É preciso cortar mais nas rendas para eliminar défice da luz

As atenções de Bruxelas viram-se ainda para a eletricidade, onde subsistem incertezas quanto à eliminação completa do défice tarifário até 2025.

A Comissão Europeia nota que o Governo até tem uma previsão mais otimista, que aponta para o fim do défice nas tarifas em 2022. Mas para isso acontecer, não basta evitar novos custos nos preços da energia. “Um corte adicional das rendas que ainda são excessivas poderá facilitar uma eliminação mais rápida do défice tarifário“. Bruxelas reconhece também as medidas já adotadas para assegurar a sustentabilidade do sistema elétrico, como a atribuição da garantia de potência por leilão, mecanismo que será também aplicado ao regime de interruptibilidade dos grandes clientes de eletricidade.

Estão ainda em curso, o processo de acerto de contas com a EDP por causa dos CMEC (custos de manutenção do equilíbrio contratual) e a exigência de devolução dos pagamentos feitos em excesso no passado às centrais da empresa. Há ainda outros iniciativas em curso que poderão representar poupanças nos custos para os preços da eletricidade em 2018.

Falta resposta sistemática para problemas estruturais

Apesar de continuarem em curso algumas reformas tendo em vista o controlo de custos na administração pública, Bruxelas diz que falta uma resposta que seja sistemática, que tenha objetivos definidos e calendarizados, e mais abrangente, para garantir que as contas públicas caminham no sentido da sustentabilidade.
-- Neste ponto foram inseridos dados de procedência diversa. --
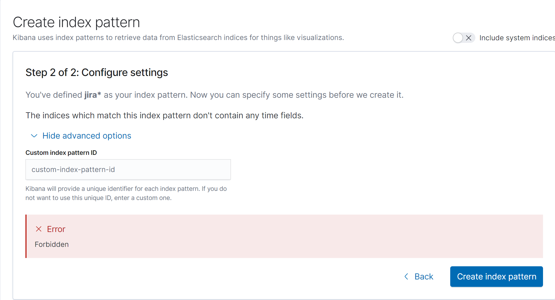Click the empty pink area of the error callout
The height and width of the screenshot is (300, 555).
click(x=314, y=237)
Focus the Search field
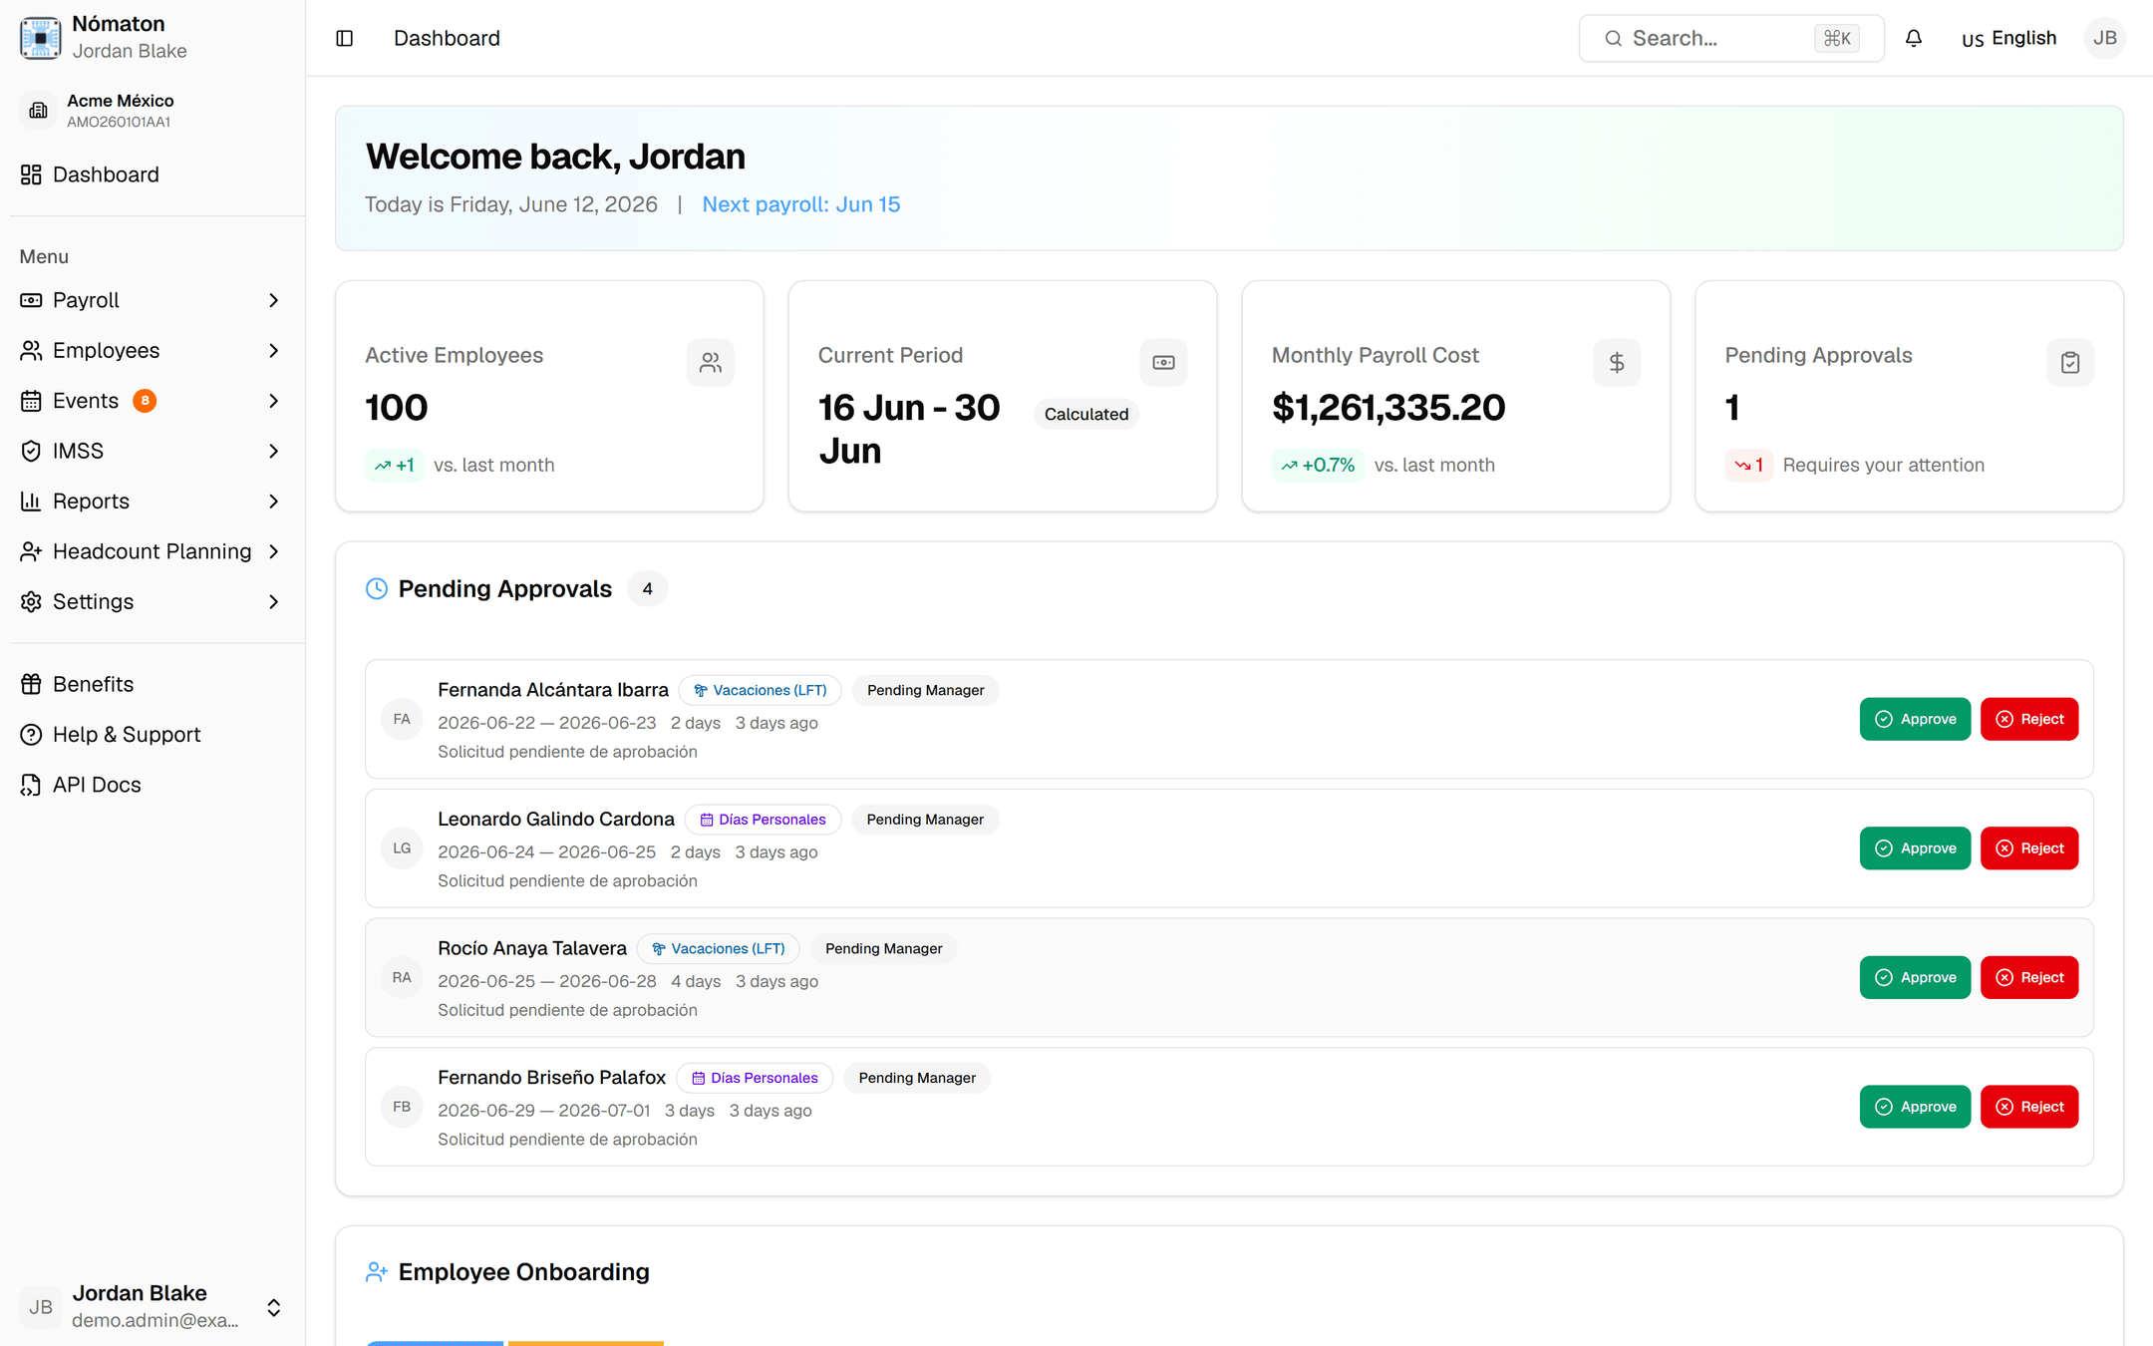Image resolution: width=2153 pixels, height=1346 pixels. (x=1731, y=38)
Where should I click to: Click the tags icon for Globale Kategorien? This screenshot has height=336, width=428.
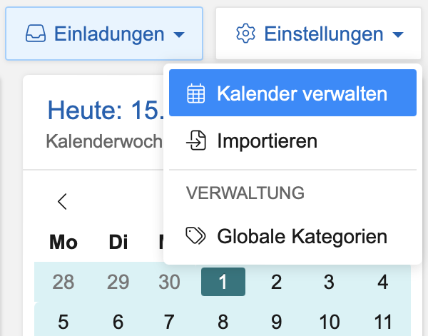[x=195, y=236]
Um dos exemplos dados é o da revisão da despesa pública, que o Governo tem em curso em alguns setores – caso da Educação e da Saúde. As poupanças previstas com esta revisão são diminutas – apenas 0,1% do PIB – e sem um calendário especifico. O Governo disse ainda aos técnicos da Comissão Europeia que pretende alargar esta revisão dos custos aos setores da Justiça e Administração Interna, mas sem calendário ou objetivos de poupanças previstos.

A Comissão alerta ainda que a gestão orçamental nos hospitais continua a ser pouco rigorosa e, prova disso, os pagamentos em atraso continuam a crescer de forma significativa, 248 milhões de euros até julho. O Governo terá mostrado confiança que, no final, a meta do défice será alcançada, mas a Comissão alerta que usar cativações e as receitas do imposto sobre as bebidas açucaradas para compensar este desvio apenas mascara o problema.